In a memo Wednesday, Georgia House Speaker David Ralston, R-Blue Ridge, agreed with Lt. Gov. Geoff Duncan to resume the session on Monday, June 15. The two chamber leaders then formally signed a resolution to resume on that date.
The decision comes as lawmakers began work last week on crafting a budget for the 2021 fiscal year, which is poised for significant cuts due to the economic slowdown prompted by the coronavirus pandemic. The General Assembly has until July 1 to pass the budget.
The resumption of the session also comes as businesses continue reopening after weeks of closures that started in late March as the virus spread in Georgia, sickening thousands of people including several state lawmakers.
Uncertainty over how much the virus may spread as businesses reopen created some tension between top General Assembly leaders over whether to reconvene the 2020 session sooner or later.
Ralston, who helms the House, initially called for a June 11 restart while Duncan, who presides over the Senate, pushed for May 18. The June 15 date marks a compromise between the two after weeks of disagreement on when to start wrapping up the 11 remaining days of the session’s 40-day schedule.
“I appreciate the Senate recognizing that we should reconvene the session in June as I proposed,” said Ralston. “I believe this will enable us to best serve the people of our great state.”
Duncan pitched the June 15 date after backing off his original May proposal, noting the mid-June timeframe would give lawmakers and the public a few days of breathing room following the state’s June 9 primary election.

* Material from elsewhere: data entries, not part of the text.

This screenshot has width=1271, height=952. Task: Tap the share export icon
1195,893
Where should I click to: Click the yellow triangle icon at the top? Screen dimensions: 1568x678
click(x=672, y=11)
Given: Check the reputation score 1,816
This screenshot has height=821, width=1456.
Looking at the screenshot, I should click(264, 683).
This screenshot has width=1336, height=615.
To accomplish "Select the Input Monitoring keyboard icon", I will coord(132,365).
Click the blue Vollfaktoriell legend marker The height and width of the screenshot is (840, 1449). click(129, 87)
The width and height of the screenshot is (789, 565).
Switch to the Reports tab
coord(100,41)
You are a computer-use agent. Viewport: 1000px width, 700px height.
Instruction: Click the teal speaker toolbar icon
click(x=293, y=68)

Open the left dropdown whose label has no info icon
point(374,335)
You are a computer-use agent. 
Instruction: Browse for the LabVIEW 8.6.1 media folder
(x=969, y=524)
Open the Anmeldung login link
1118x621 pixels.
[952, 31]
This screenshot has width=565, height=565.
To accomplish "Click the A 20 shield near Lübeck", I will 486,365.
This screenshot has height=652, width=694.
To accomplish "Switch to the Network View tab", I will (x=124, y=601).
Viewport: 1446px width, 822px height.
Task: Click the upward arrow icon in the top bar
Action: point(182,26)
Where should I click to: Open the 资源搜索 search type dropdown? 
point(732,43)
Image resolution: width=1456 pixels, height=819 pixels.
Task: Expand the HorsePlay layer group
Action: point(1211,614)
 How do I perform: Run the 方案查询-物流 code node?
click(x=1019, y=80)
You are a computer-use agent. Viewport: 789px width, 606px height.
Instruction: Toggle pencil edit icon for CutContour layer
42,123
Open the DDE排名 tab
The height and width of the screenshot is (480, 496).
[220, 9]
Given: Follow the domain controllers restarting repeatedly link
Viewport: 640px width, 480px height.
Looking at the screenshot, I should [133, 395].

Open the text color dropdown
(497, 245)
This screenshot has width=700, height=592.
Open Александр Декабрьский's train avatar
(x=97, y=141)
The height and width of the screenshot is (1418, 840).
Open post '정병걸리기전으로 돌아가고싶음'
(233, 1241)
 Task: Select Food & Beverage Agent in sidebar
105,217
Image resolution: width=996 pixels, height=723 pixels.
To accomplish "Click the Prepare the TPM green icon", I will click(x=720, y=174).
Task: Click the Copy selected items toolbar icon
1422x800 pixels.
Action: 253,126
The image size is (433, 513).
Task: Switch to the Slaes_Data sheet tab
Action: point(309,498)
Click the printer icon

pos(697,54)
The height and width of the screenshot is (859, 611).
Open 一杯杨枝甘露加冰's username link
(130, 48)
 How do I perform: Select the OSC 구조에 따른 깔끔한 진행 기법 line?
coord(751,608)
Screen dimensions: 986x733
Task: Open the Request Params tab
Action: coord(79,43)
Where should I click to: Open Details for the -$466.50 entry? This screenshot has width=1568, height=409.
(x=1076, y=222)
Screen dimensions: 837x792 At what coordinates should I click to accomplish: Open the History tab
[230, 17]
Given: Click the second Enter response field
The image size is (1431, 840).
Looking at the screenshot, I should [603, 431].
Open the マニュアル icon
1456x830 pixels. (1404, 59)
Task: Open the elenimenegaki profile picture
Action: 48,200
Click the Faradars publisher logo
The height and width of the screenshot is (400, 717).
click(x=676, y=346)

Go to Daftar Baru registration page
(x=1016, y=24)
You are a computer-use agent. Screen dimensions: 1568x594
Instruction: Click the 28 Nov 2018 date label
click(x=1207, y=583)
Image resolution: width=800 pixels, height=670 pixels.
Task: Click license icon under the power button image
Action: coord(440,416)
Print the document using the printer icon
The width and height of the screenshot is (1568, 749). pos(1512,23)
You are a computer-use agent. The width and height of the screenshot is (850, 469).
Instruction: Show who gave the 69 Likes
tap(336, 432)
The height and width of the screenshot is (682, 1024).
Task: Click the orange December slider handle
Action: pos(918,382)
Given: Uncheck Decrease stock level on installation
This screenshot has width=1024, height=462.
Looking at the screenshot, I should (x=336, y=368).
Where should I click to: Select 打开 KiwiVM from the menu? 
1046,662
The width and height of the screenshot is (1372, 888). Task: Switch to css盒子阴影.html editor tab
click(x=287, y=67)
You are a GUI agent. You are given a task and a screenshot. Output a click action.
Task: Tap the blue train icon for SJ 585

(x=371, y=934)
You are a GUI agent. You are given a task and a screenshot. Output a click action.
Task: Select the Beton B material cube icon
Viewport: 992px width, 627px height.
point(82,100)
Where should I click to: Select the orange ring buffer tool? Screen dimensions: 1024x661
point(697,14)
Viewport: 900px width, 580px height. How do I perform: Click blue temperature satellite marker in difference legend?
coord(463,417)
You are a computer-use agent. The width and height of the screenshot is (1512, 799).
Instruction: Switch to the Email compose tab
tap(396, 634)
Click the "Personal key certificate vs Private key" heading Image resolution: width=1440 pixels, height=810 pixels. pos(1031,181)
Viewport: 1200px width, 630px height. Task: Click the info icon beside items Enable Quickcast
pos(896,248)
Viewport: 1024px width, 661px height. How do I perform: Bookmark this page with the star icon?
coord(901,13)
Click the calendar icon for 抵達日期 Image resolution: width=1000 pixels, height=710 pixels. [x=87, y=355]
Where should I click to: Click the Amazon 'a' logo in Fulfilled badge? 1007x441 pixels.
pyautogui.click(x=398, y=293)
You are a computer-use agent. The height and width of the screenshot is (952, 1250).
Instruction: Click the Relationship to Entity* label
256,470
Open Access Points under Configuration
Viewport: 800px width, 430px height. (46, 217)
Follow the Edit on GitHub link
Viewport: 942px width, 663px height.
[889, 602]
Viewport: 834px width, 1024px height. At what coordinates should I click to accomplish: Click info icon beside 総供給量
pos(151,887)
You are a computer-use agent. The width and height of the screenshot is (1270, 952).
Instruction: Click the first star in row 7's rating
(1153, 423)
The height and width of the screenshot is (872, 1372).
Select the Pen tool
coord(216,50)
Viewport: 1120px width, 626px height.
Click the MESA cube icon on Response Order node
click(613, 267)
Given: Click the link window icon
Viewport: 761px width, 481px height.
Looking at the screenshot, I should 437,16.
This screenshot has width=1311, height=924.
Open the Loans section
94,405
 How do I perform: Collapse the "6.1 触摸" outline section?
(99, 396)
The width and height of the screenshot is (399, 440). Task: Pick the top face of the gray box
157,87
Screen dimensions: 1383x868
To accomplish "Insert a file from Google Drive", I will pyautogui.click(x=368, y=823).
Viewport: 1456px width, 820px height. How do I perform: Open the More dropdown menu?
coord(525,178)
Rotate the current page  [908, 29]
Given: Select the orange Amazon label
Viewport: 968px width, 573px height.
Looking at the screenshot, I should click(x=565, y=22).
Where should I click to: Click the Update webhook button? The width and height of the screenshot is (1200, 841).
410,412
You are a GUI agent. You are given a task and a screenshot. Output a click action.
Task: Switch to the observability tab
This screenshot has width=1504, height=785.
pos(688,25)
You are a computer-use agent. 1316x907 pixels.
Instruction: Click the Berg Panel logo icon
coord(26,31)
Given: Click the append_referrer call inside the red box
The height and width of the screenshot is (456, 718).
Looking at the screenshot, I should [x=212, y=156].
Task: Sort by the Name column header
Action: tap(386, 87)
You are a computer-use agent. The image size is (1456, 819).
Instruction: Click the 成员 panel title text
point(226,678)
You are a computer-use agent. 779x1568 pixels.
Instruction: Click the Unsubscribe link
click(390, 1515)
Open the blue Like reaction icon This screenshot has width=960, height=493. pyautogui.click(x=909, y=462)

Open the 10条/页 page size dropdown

“June 15 will give members enough time, after the primary election, to be tested for free at their local health departments, which all Georgians are able to do,” Duncan said.
Lawmakers have not yet settled on the logistics of holding the session in accordance with social distancing practices adopted during the pandemic. A task force set up by Ralston is expected to issue recommendations on measures like remote voting and physical separation inside the Capitol building.
They did, however, offer a preview of some social distancing measures during in-person committee hearings this week and last, at which speakers waited outside meeting rooms for their turn to give testimony and watched proceedings mostly on video monitors installed in the Capitol.